This course will cover the foundations, techniques and applications of Knowledge Graphs (KGs). The course will start by surveying the state of the art. Then it will focus on advanced topics with a focus on spatio-temporal KGs and their applications in Human-in-the-loop applications. Various case studies will be analyzed which will ecncompass
the integration with IOT sensor streams.
A minimum of 75% attendance is required.
Teaching Methods
This course employs a blended approach of theoretical instruction and practical application to foster a deep understanding of LLMs and prompt engineering. Lectures will introduce key concepts, methods, and ethical considerations, followed by interactive, hands-on exercises designed to reinforce learning through direct experimentation. In-class practical sessions will allow students to engage with real-world LLM use cases, facilitating an applied comprehension of theoretical content.

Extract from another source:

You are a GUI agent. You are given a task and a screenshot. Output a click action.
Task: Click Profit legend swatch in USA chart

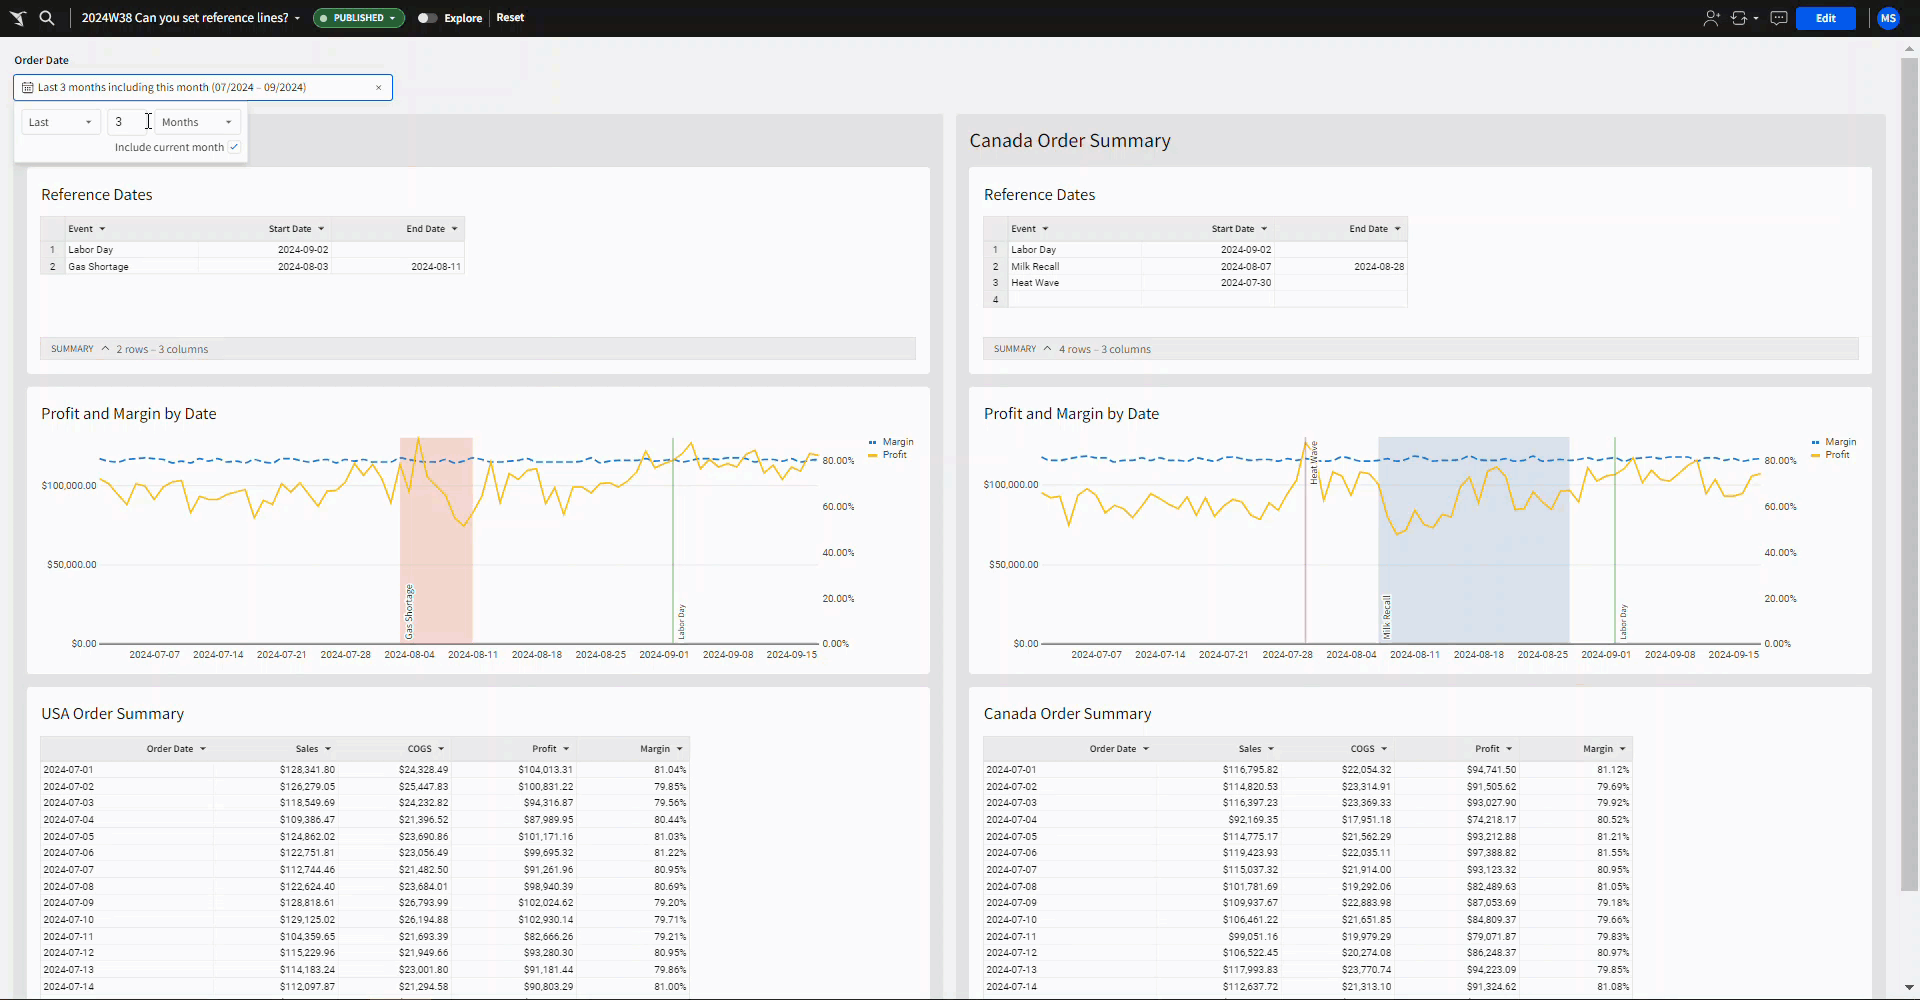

To promote collaborative learning, students will complete a project assignment in pairs, developing a tailored application or research-oriented task involving LLMs. This project will enable students to deepen their expertise by applying course concepts to a practical problem, encouraging both independent problem-solving and teamwork.
Assessment methods
Assessment for this course will be based on the project work completed in pairs. Students will be required to submit a concise written report detailing their project objectives, approach, and findings. This report will be reviewed for clarity, technical accuracy, and depth of analysis. Following the submission, each pair will participate in a brief oral discussion to present their work and address questions. This dual assessment method will evaluate both the students’ ability to articulate their insights in writing and their competency in discussing technical details, thus ensuring a comprehensive appraisal of their understanding and application of course concepts.